## Passage provided:
We learn that most white southern wome even wives of slave owners did not usually live on plantations but in more modest dwellings.
In Tara Revisited we will learn that 200,000 colored men served iin the Union Army.
By the end of the Civol War there were 8000 famiies destitute in Atlanta alone
If you are looking for a book on the lives of southern women during the civil war then Tara Revisited is the book for you.
I received this book as an ARC in exchange for an honest review.
This book was an amazingly fast read for being a history book. It was nicely written and I loved the pictures in the text to show the details being discussed. I learned a lot about the Civil War that I did not know. Since I was not raised in the south, I did not know there were other names for the Civil War and how that came to be. I do now as they are discussed in the book. I also did see where the "southern gentleman" came from as this is still very much alive in the south and in the fabric of southern communities.
Overall, it was not what I was expecting, but I did enjoy it nonetheless.
For many of us, we have certain images in our mind how the South was back before the Civil War. We have images of women sitting on porches drinking mint juleps and have lavish parties and balls.
Unfortunately, that is just an illusion that Hollywood created to gloss over the harsh facts of reality. Catherine Clinton shows us through crystal clear lenses the truth of how women (of all races) were treated back in the Antebellum South.
It wasn't all days of wine and roses even for the wives of the Plantation masters. This book will definitely open your eyes and show us how much our educational system really doesn't teach us.

## Questions:
A - In the Tara Revisited reviews, whom does a reviewer credit with showing how women of all races were treated in the Antebellum South?
B - Extend the Tara Revisited reviews, picking up right after their last sentence.

## Dataset extract:

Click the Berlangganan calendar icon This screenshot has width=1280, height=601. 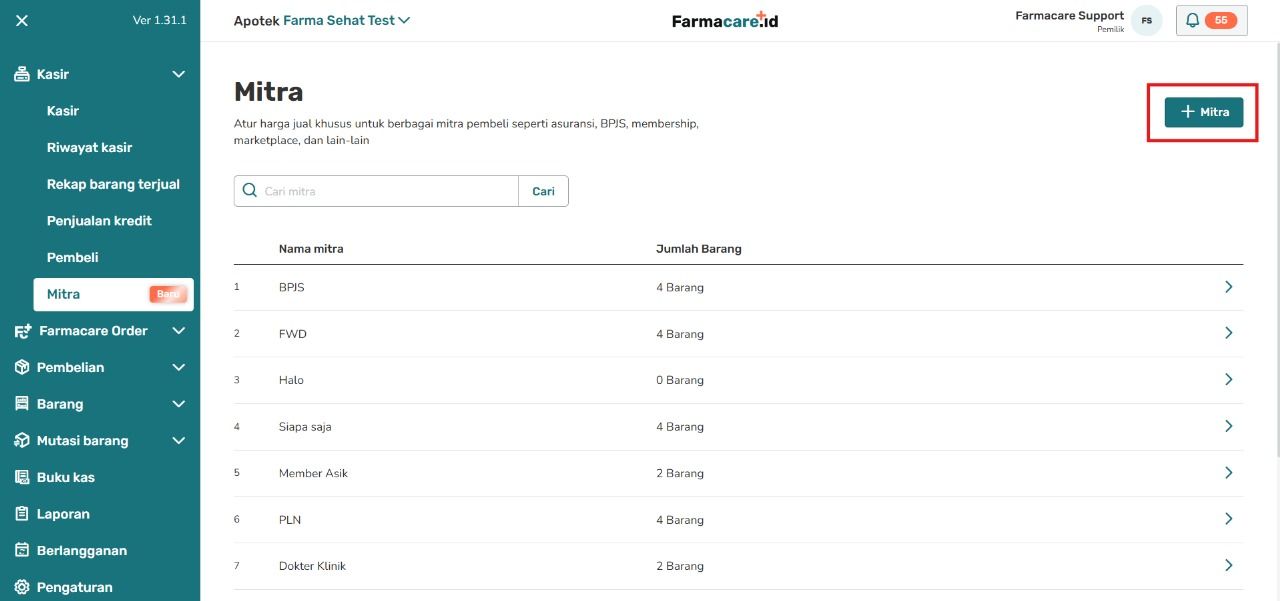[x=22, y=550]
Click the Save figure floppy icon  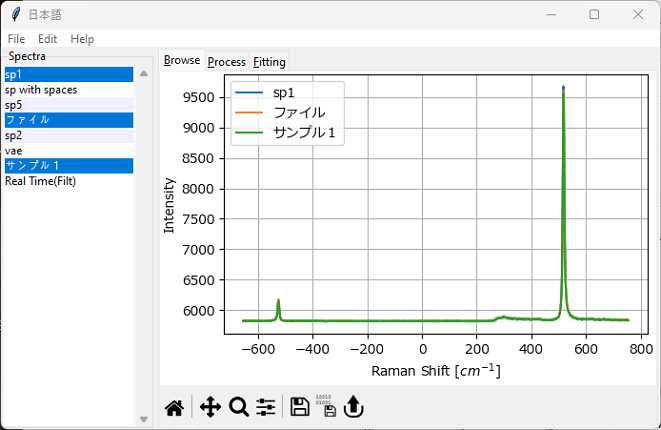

## Results in order:
A - Catherine Clinton.

B -
This look at the south during the America Civil War with rose colored glasses removed was fascinating to read and at the same time slightly uncomfortable. It trains a great deal of its focus on the women of the plantations and what it was like for them throughout the many years of hardship during and after the war. The issue of slavery in this country is such a a huge and complex subject that it is impossible for any one book to cover everything, but I think this one did a wonderful job of looking at things from a slightly different angle, and educating the reader on information they may or may not know about those years.
Hollywood movies like "Gone with the Wind" glorified the Southern antebellum plantation. Reality, there were few glamorous plantations like Tara. Although not the best historical account, I did get a lot out of it including some referrals for further reading, eg "Wind Done Gone" -- the black version to GWTW.
My opinion: Although I knew the better chunk of this information already, I loved the first hand accounts and the plentiful pictures the author provided to supplement this well researched book. I love putting a face/name of the Civil War. I have already read several hundred books on the Civil War. This book would be awesome to show the strength of women during this period of time instead of only focusing on Rosy the Riveter from WWII.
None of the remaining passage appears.